> _What to produce_: Word for word, return every record that follows.

> _Exercise input_:
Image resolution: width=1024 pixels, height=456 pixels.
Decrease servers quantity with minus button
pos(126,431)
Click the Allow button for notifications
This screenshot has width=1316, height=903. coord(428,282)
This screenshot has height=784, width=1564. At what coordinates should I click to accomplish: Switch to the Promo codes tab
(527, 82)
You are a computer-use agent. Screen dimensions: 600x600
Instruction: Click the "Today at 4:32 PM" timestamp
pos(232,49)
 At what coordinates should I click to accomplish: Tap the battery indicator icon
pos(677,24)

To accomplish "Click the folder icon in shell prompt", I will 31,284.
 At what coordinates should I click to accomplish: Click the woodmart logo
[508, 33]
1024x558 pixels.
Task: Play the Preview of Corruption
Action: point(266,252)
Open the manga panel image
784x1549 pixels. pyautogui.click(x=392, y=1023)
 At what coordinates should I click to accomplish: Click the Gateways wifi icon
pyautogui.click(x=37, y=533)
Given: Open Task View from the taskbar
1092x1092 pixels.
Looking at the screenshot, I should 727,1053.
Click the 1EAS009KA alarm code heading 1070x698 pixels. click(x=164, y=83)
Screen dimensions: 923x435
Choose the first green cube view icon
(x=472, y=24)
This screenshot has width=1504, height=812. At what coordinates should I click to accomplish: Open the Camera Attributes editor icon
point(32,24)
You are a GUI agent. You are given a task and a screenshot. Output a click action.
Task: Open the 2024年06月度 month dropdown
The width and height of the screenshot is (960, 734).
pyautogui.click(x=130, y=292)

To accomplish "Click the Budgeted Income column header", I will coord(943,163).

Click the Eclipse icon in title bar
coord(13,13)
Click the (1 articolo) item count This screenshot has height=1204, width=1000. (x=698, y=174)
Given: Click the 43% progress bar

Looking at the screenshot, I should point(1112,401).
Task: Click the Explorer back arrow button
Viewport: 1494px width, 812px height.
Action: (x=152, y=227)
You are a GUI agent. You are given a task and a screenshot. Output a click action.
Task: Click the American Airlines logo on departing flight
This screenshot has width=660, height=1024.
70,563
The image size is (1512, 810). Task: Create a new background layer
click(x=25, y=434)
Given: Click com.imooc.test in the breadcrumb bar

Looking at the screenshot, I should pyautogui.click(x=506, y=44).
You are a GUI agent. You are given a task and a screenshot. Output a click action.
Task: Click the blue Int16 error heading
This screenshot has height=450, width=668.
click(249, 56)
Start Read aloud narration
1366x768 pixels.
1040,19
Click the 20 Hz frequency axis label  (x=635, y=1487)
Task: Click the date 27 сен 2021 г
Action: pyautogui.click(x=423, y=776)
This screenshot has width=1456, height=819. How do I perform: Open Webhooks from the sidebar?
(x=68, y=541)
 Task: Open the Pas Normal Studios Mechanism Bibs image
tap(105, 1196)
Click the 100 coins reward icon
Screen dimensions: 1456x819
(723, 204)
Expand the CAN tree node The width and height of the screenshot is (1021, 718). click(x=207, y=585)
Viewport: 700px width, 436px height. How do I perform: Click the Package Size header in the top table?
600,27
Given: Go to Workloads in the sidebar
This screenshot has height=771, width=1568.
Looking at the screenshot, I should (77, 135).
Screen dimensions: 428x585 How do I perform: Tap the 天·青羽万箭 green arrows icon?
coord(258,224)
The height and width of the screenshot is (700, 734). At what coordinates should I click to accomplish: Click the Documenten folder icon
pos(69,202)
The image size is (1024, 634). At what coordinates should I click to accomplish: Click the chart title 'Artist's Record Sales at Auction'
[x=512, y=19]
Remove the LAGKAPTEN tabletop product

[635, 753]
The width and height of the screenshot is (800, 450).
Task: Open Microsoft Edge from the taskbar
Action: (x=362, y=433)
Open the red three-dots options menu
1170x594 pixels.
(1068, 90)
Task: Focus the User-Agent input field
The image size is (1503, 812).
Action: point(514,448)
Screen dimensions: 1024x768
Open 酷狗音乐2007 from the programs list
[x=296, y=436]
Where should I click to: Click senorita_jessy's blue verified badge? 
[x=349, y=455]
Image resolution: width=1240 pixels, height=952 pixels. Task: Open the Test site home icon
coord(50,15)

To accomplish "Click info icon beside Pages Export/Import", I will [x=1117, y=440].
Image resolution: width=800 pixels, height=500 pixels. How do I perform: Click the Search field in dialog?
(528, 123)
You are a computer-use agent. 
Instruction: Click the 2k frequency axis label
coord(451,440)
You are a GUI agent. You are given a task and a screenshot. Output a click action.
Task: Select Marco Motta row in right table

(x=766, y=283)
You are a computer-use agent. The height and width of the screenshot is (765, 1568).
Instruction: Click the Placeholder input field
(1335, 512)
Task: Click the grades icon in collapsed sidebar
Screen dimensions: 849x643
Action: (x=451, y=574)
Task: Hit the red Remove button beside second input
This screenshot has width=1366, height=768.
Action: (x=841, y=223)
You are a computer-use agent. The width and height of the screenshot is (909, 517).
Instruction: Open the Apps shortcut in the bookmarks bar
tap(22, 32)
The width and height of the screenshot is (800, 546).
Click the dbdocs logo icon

> _Problem solution_:
Image resolution: width=1024 pixels, height=456 pixels.
Decrease servers quantity with minus button
pos(126,431)
Click the Allow button for notifications
This screenshot has width=1316, height=903. coord(428,282)
This screenshot has height=784, width=1564. At what coordinates should I click to accomplish: Switch to the Promo codes tab
(527, 82)
You are a computer-use agent. Screen dimensions: 600x600
Instruction: Click the "Today at 4:32 PM" timestamp
pos(232,49)
 At what coordinates should I click to accomplish: Tap the battery indicator icon
pos(677,24)

To accomplish "Click the folder icon in shell prompt", I will 31,284.
 At what coordinates should I click to accomplish: Click the woodmart logo
[508, 33]
1024x558 pixels.
Task: Play the Preview of Corruption
Action: point(266,252)
Open the manga panel image
784x1549 pixels. pyautogui.click(x=392, y=1023)
 At what coordinates should I click to accomplish: Click the Gateways wifi icon
pyautogui.click(x=37, y=533)
Given: Open Task View from the taskbar
1092x1092 pixels.
Looking at the screenshot, I should 727,1053.
Click the 1EAS009KA alarm code heading 1070x698 pixels. click(x=164, y=83)
Screen dimensions: 923x435
Choose the first green cube view icon
(x=472, y=24)
This screenshot has width=1504, height=812. At what coordinates should I click to accomplish: Open the Camera Attributes editor icon
point(32,24)
You are a GUI agent. You are given a task and a screenshot. Output a click action.
Task: Open the 2024年06月度 month dropdown
The width and height of the screenshot is (960, 734).
pyautogui.click(x=130, y=292)

To accomplish "Click the Budgeted Income column header", I will coord(943,163).

Click the Eclipse icon in title bar
coord(13,13)
Click the (1 articolo) item count This screenshot has height=1204, width=1000. (x=698, y=174)
Given: Click the 43% progress bar

Looking at the screenshot, I should point(1112,401).
Task: Click the Explorer back arrow button
Viewport: 1494px width, 812px height.
Action: (x=152, y=227)
You are a GUI agent. You are given a task and a screenshot. Output a click action.
Task: Click the American Airlines logo on departing flight
This screenshot has width=660, height=1024.
70,563
The image size is (1512, 810). Task: Create a new background layer
click(x=25, y=434)
Given: Click com.imooc.test in the breadcrumb bar

Looking at the screenshot, I should pyautogui.click(x=506, y=44).
You are a GUI agent. You are given a task and a screenshot. Output a click action.
Task: Click the blue Int16 error heading
This screenshot has height=450, width=668.
click(249, 56)
Start Read aloud narration
1366x768 pixels.
1040,19
Click the 20 Hz frequency axis label  (x=635, y=1487)
Task: Click the date 27 сен 2021 г
Action: pyautogui.click(x=423, y=776)
This screenshot has width=1456, height=819. How do I perform: Open Webhooks from the sidebar?
(x=68, y=541)
 Task: Open the Pas Normal Studios Mechanism Bibs image
tap(105, 1196)
Click the 100 coins reward icon
Screen dimensions: 1456x819
(723, 204)
Expand the CAN tree node The width and height of the screenshot is (1021, 718). click(x=207, y=585)
Viewport: 700px width, 436px height. How do I perform: Click the Package Size header in the top table?
600,27
Given: Go to Workloads in the sidebar
This screenshot has height=771, width=1568.
Looking at the screenshot, I should (77, 135).
Screen dimensions: 428x585 How do I perform: Tap the 天·青羽万箭 green arrows icon?
coord(258,224)
The height and width of the screenshot is (700, 734). At what coordinates should I click to accomplish: Click the Documenten folder icon
pos(69,202)
The image size is (1024, 634). At what coordinates should I click to accomplish: Click the chart title 'Artist's Record Sales at Auction'
[x=512, y=19]
Remove the LAGKAPTEN tabletop product

[635, 753]
The width and height of the screenshot is (800, 450).
Task: Open Microsoft Edge from the taskbar
Action: (x=362, y=433)
Open the red three-dots options menu
1170x594 pixels.
(1068, 90)
Task: Focus the User-Agent input field
The image size is (1503, 812).
Action: point(514,448)
Screen dimensions: 1024x768
Open 酷狗音乐2007 from the programs list
[x=296, y=436]
Where should I click to: Click senorita_jessy's blue verified badge? 
[x=349, y=455]
Image resolution: width=1240 pixels, height=952 pixels. Task: Open the Test site home icon
coord(50,15)

To accomplish "Click info icon beside Pages Export/Import", I will [x=1117, y=440].
Image resolution: width=800 pixels, height=500 pixels. How do I perform: Click the Search field in dialog?
(528, 123)
You are a computer-use agent. 
Instruction: Click the 2k frequency axis label
coord(451,440)
You are a GUI agent. You are given a task and a screenshot. Output a click action.
Task: Select Marco Motta row in right table

(x=766, y=283)
You are a computer-use agent. The height and width of the screenshot is (765, 1568).
Instruction: Click the Placeholder input field
(1335, 512)
Task: Click the grades icon in collapsed sidebar
Screen dimensions: 849x643
Action: (x=451, y=574)
Task: Hit the red Remove button beside second input
This screenshot has width=1366, height=768.
Action: (x=841, y=223)
You are a computer-use agent. The width and height of the screenshot is (909, 517).
Instruction: Open the Apps shortcut in the bookmarks bar
tap(22, 32)
The width and height of the screenshot is (800, 546).
Click the dbdocs logo icon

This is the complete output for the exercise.